When Professor Karen Mapp speaks to educators around the country about the importance of parent and community involvement in schools, she often gets asked, "Where's the beef?" In other words, where's the evidence that these investments actually work.

On October 28, Mapp, along with Lesley University Professor Anne Larkin, Cambridge Family & Children's Services Executive Director Maria Mossaides, and HGSE doctoral candidate Keith Catone, Ed.M.'06, discussed the ins and outs of schools, families, and community partnerships as part of a panel sponsored by Phi Delta Kappa.

"A lot of practitioners want to know if we really spend money on cultivating community partnerships then why we should do it," Mapp said. "When we looked at the evidence, we saw there were positive and convincing relationships between family involvement and students, including improved academic achievement."

Studies show that school and community relationships have positive results on students stretched across all racial, socioeconomic, and education backgrounds. While educators often inquire what type of partnerships are successful, Mapp noted that many educators are still surprised to learn that family engagement in the home is vital and can even transform school districts. "When we change from a school sense to a more parent sense type of engagement strategy, it means really thinking about how to support families in what they are already doing at home. When family engagement and community involvement is linked to learning, we see improvement," Mapp said, emphasizing the importance of trust in building and sustaining these relationships. "It's all about the relationship."
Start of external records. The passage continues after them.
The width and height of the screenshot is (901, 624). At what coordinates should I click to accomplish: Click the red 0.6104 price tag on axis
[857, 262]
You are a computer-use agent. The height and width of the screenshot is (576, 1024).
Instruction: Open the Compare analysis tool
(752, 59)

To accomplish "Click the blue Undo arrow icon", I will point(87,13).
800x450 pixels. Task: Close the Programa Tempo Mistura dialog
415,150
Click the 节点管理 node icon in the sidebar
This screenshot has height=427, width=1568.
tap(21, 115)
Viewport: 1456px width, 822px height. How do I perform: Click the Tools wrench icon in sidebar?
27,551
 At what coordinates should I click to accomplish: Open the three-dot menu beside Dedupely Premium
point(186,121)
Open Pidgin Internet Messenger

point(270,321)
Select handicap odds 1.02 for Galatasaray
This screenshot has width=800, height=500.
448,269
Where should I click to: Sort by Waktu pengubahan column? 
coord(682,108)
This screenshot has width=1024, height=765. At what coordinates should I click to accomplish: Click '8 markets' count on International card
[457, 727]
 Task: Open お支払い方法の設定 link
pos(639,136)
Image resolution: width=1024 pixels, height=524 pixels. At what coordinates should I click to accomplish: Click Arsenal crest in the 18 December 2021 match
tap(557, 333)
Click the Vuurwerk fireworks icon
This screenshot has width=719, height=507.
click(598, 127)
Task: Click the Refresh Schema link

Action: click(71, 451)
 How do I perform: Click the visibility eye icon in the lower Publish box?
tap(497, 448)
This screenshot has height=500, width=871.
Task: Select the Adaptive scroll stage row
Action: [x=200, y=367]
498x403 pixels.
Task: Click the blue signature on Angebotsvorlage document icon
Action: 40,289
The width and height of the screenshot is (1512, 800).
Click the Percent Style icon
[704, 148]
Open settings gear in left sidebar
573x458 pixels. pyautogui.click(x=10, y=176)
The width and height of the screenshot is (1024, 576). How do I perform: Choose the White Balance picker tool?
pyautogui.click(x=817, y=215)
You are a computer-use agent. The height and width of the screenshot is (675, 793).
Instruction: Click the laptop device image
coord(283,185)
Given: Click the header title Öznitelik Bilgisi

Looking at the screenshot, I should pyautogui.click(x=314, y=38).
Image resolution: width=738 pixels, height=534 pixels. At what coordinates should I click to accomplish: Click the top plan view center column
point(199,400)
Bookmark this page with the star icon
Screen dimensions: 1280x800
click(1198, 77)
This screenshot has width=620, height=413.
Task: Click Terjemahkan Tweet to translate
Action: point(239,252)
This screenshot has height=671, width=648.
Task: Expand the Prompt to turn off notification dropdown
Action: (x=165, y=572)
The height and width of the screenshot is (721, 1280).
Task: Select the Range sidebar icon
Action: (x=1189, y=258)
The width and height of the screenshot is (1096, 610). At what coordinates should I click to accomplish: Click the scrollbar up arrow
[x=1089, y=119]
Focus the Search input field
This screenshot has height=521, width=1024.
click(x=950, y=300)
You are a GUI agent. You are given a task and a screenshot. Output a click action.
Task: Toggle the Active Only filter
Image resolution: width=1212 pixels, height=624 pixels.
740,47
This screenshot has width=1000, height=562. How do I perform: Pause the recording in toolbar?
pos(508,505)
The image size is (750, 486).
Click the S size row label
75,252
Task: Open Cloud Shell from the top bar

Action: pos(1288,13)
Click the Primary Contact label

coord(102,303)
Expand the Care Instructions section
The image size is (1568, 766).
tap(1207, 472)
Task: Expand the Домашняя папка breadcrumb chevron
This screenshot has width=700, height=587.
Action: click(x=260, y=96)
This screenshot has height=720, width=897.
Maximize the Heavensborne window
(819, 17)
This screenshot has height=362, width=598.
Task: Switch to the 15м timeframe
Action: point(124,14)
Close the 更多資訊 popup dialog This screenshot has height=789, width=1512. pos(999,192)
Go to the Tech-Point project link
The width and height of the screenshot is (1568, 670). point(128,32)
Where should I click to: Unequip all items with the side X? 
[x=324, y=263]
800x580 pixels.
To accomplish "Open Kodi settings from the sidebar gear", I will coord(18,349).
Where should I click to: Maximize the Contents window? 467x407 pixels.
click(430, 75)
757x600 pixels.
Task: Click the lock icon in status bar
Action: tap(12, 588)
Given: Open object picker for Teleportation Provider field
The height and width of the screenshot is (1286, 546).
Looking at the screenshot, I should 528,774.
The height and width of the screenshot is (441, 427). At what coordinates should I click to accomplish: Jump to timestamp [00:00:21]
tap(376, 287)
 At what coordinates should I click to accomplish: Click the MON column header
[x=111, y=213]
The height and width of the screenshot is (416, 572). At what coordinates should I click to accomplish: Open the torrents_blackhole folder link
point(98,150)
Larkin's success through the Say Yes to Education program further demonstrates the importance of family and community relationships in school and children's outcomes, especially relationship building. The partnership, which began in 1991 with founder George Weiss, Cambridge Public Schools Superintendent Mary Lou McGrath, and Lesley University President Margaret McKenna, followed 69 third grade students through college. Along the way, the program established various partnerships in the community, the school, and with parents, as well as interventions like afterschool programs and tutors, to help the students.

Having concluded this June, 88 percent of the Say Yes Program students had earned high school diplomas - compared to 51 percent nationally - and 57 percent had completed post-secondary education. Larkin stressed that these results demonstrate that partnerships, when given a full commitment by a community, can work and have enormous impact on students' lives. She also stressed that parental involvement was the crucial underlying piece to making the partnership work, despite the interventions. "The partnerships were critical for the parents...we worked with them to have the dream of a college education for their children," Larkin said.

Although no one argued against the need for parental involvement in community partnerships and education, part of the challenge is figuring out how to initiate and build the relationships. Catone challenged some of the traditional reasons that parents become involved in a child's education, such as a parent's own need to be involved and a sense of efficacy. "The idea is that all of these things function together, and right in the middle you have a high level of partnership and it will work out really well," he said. However, Catone continued, that theoretical approach changes based on individual experiences and thoughts. "If we all believe it's appropriate for parents to be engaged in their children's schooling, we might have very different ideas about the forms in which that engagement should occur, which would then lead to a differing role construction, a different set of skills parents would need to feel efficacious and to fulfill this role that we have," he said.

An audience member inquired how communities can start to get parents involved. Mapp responded that she thinks it needs to happen from the educators, who invite the families. "Once it happens, that's when you start to see efficacy increase and get the ball rolling," Mapp said, noting that the government can help by providing resources.

Yet Mapp warned that it wasn't as easy as it sounds. "There is disconnect between families and schools," she cautioned. "Schools need to reach in and do reflection before they reach out."